The banking sector is indirectly involved through project financing and exposure to the energy system. While Montenegro’s banks are well-capitalized, their lending capacity is influenced by the overall size of the economy and the availability of external funding. Large-scale energy projects often require co-financing with international institutions, reflecting the limitations of domestic capital markets.
The interaction between energy and the broader economy creates a series of feedback loops. When energy supply is sufficient and stable, tourism and real estate development can expand, generating growth and attracting further investment. When supply is constrained or volatile, costs increase, margins compress, and growth slows.
Looking ahead to the 2026–2030 period, Montenegro’s energy trajectory will be a decisive factor in its economic performance. In a base-case scenario, incremental investments in renewables and grid infrastructure reduce reliance on imports and improve system stability. While seasonal constraints remain, they are manageable, allowing tourism-driven growth to continue.
In a tighter scenario, delays in investment or adverse hydrological conditions increase reliance on imports and raise electricity prices. This could affect the competitiveness of the tourism sector, particularly in segments where cost sensitivity is higher, and place additional pressure on the trade balance.
An upside scenario exists in which Montenegro successfully leverages its renewable potential and regional interconnections. The country’s position within the Balkan energy network, combined with the undersea cable connection to Italy, provides an opportunity to participate more actively in cross-border electricity markets. With sufficient investment, Montenegro could not only meet its own demand but also export electricity during periods of surplus.
The strategic challenge is to move from a reactive system—responding to seasonal demand spikes and supply variability—to a proactive one, capable of anticipating and managing these dynamics. This requires coordinated investment across generation, transmission, and storage, as well as alignment between energy policy and broader economic strategy.
What is clear is that energy is no longer a background utility in Montenegro’s economic model. It is a central constraint that shapes the viability of tourism, the attractiveness of real estate investment, and the stability of the broader economy.

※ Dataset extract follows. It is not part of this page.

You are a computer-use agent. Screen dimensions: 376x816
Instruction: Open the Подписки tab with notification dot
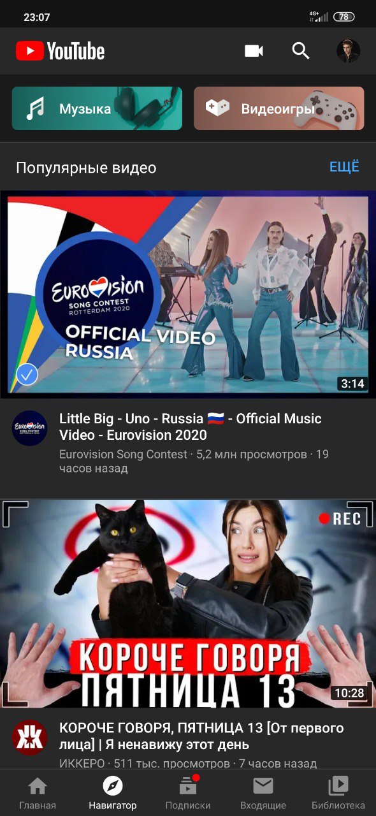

As Montenegro continues to position itself as a high-end tourism and lifestyle destination, the reliability and capacity of its energy system will become an increasingly important factor in determining its success. The ability to deliver stable, competitively priced electricity—particularly during peak periods—will define the limits of growth and the resilience of the economic model.
In this sense, the energy sector represents both a bottleneck and an opportunity. Addressing its constraints could unlock further expansion and diversification, while failure to do so risks imposing a structural ceiling on Montenegro’s development.